Via libera all’ipotesi di Atto Integrativo all’Accordo di Programma per la realizzazione del ‘Centro Diurno Disabili (CDD) e Minialloggi Dopo di Noi‘ nel comune di Cantù (CO). Lo prevede la delibera approvata dalla Giunta regionale, su proposta dall’assessore alla Famiglia, Elena Lucchini (Famiglia, Solidarietà sociale, Disabilità e Pari opportunità), di concerto con gli assessori Guido Bertolaso (Welfare) e Massimo Sertori (che tra le altre deleghe ha quella alla Programmazione negoziata regionale). Il 2 dicembre 2025 il comune di Cantù, a seguito di adeguamenti progettuali ritenuti necessari dal validatore del progetto, aveva evidenziato la necessità di modificare il quadro economico originariamente approvato. L’approvazione dell’atto è necessaria in quanto vi è un incremento dell’importo originario del costo degli interventi. Complessivamente da 5.000.000 euro a 5.582.000 euro, a totale carico del comune di Cantù.
Centro Diurno Disabili e 4 minialloggi
“Questo progetto – ha dichiarato l’assessore Lucchini – non è solo una costruzione edilizia, ma un intervento concreto che risponde a diverse esigenze. Garantiremo spazi più moderni, sostituendo le strutture di Cermenate e Capiago Intimiano, migliorando la qualità della vita dei cittadini con disabilità. Inoltre – ha proseguito l’esponente della Giunta – i 4 minialloggi dedicati al programma ‘Dopo di Noi’ rappresentano un ulteriore passo in avanti all’impegno che ci siamo presi con i genitori. Garantire, cioè, ai loro figli un futuro di autonomia e dignità in un contesto protetto e familiare. Continuiamo a lavorare con determinazione per far sì che anche Cantù – ha concluso Lucchini – sia un modello di inclusione nel panorama del welfare territoriale regionale”.

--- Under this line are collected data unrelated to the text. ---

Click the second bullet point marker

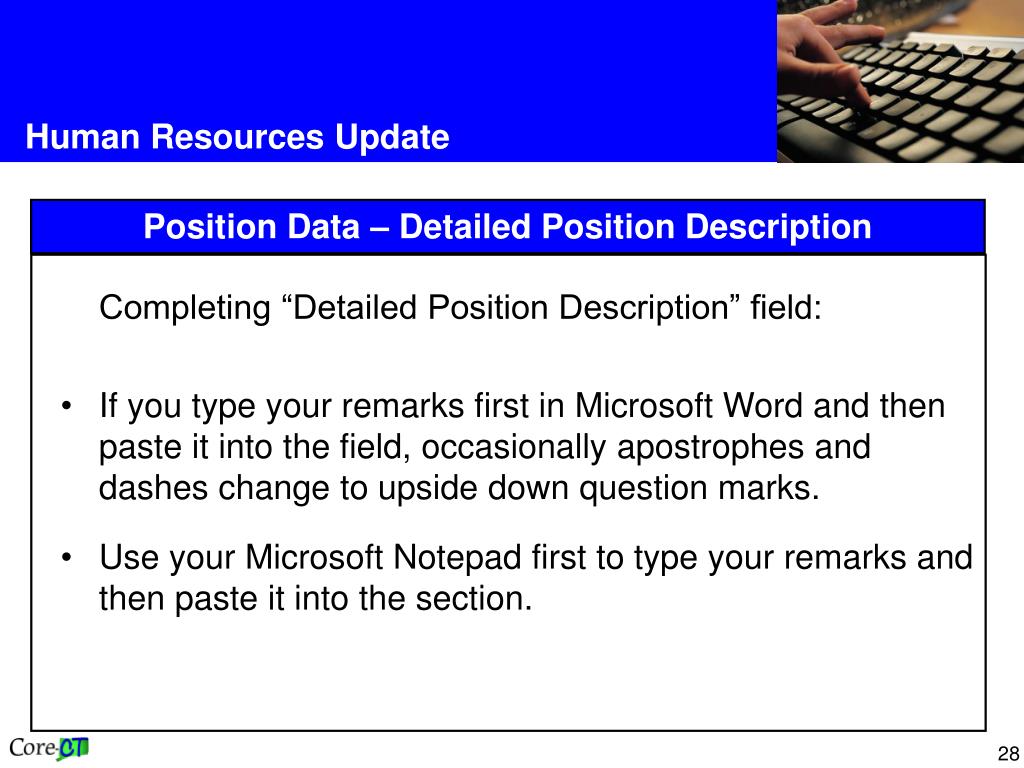(x=65, y=558)
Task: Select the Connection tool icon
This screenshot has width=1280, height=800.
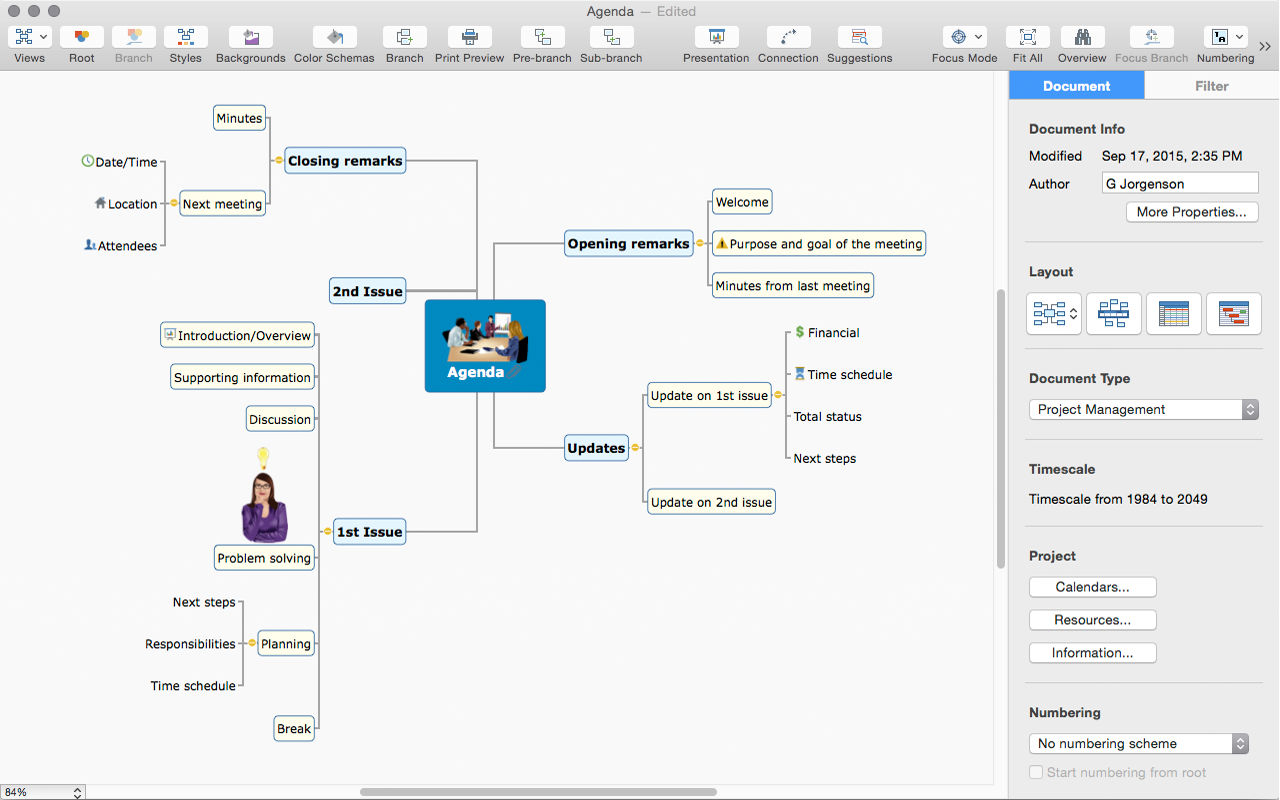Action: coord(788,37)

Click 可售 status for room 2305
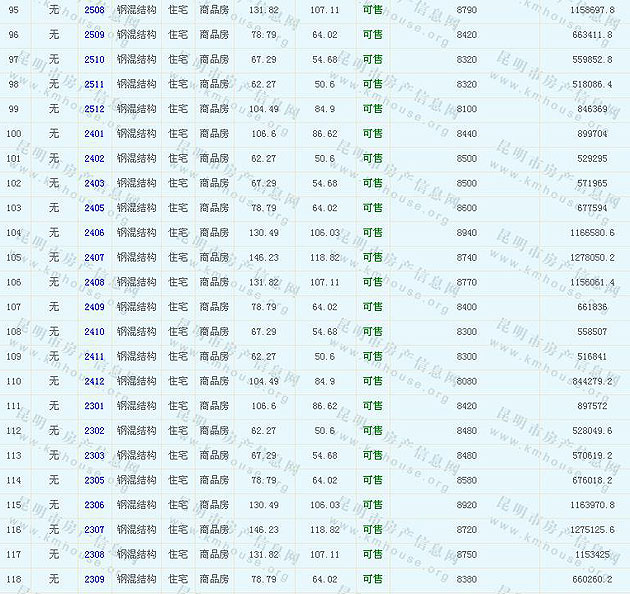pos(372,480)
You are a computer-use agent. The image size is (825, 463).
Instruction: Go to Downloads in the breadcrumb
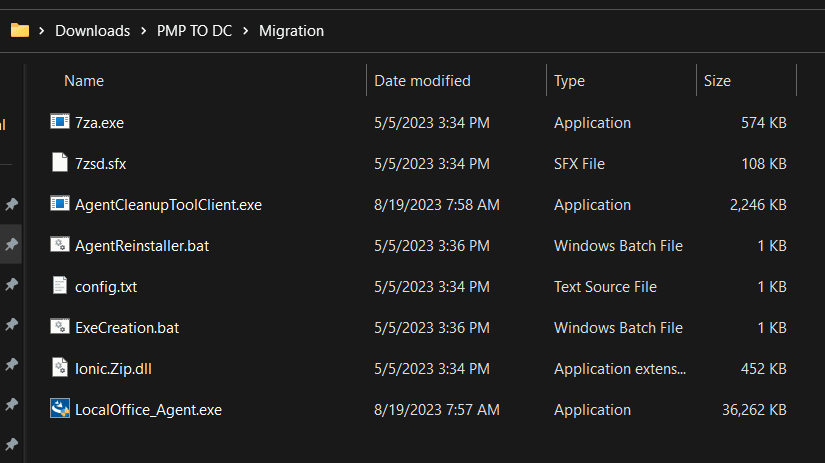(92, 31)
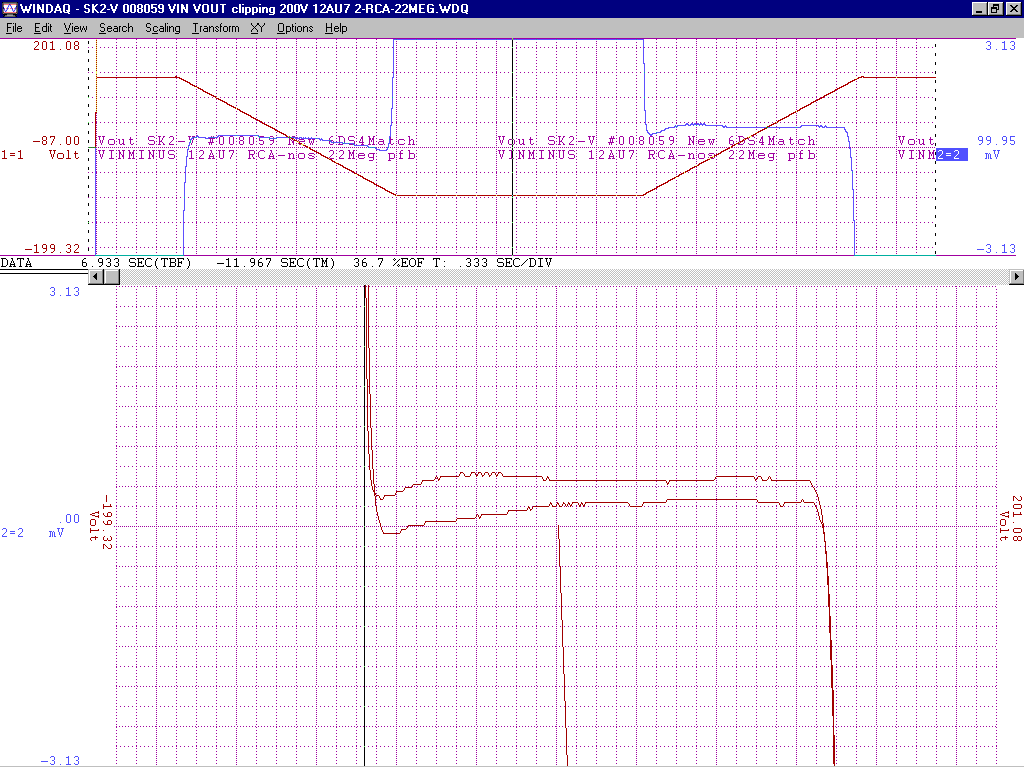Open the Scaling menu
The image size is (1024, 768).
tap(162, 28)
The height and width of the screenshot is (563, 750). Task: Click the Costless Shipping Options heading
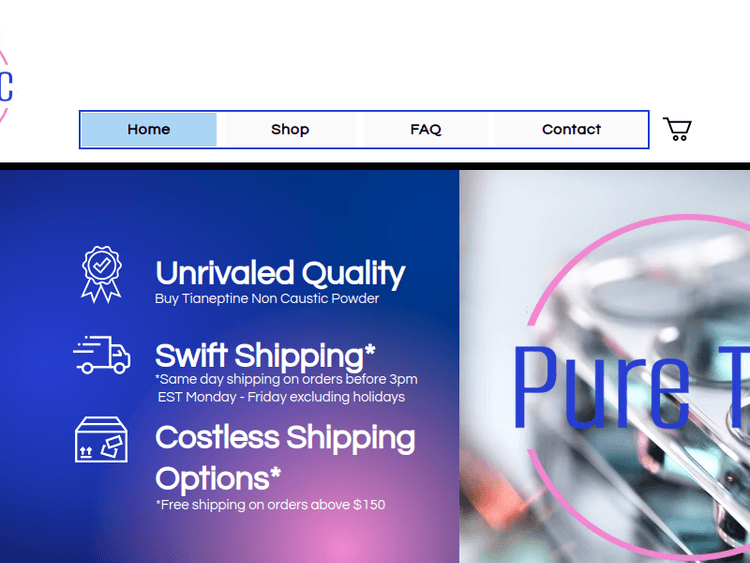285,458
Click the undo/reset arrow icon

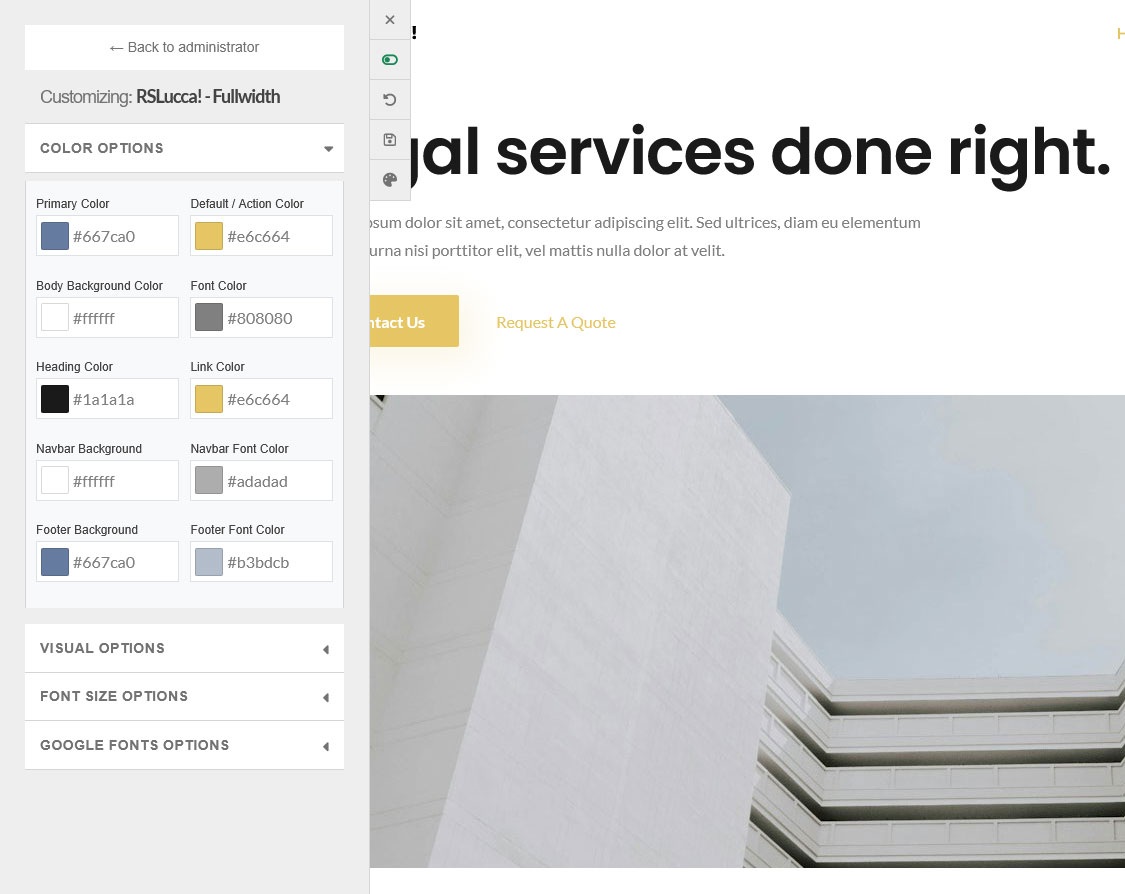coord(390,100)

L’Accordo di Programma riguarda la costruzione di un complesso edilizio di proprietà comunale. Al piano terra vengono realizzati due CDD (uno di 30 posti e l’altro di 15) per ospiti affetti da disabilità grave, in sostituzione degli esistenti centri di Cermenate e di Capiago Intimiano. L’area al primo piano è destinata, invece, al programma ‘Dopo di Noi’ costituito da 4 minialloggi per 11 utenti. Entro i primi mesi del 2029 si concluderanno i lavori e la fase di collaudo delle opere. Entro la seconda metà dello stesso anno è previsto l’avvio dell’attività.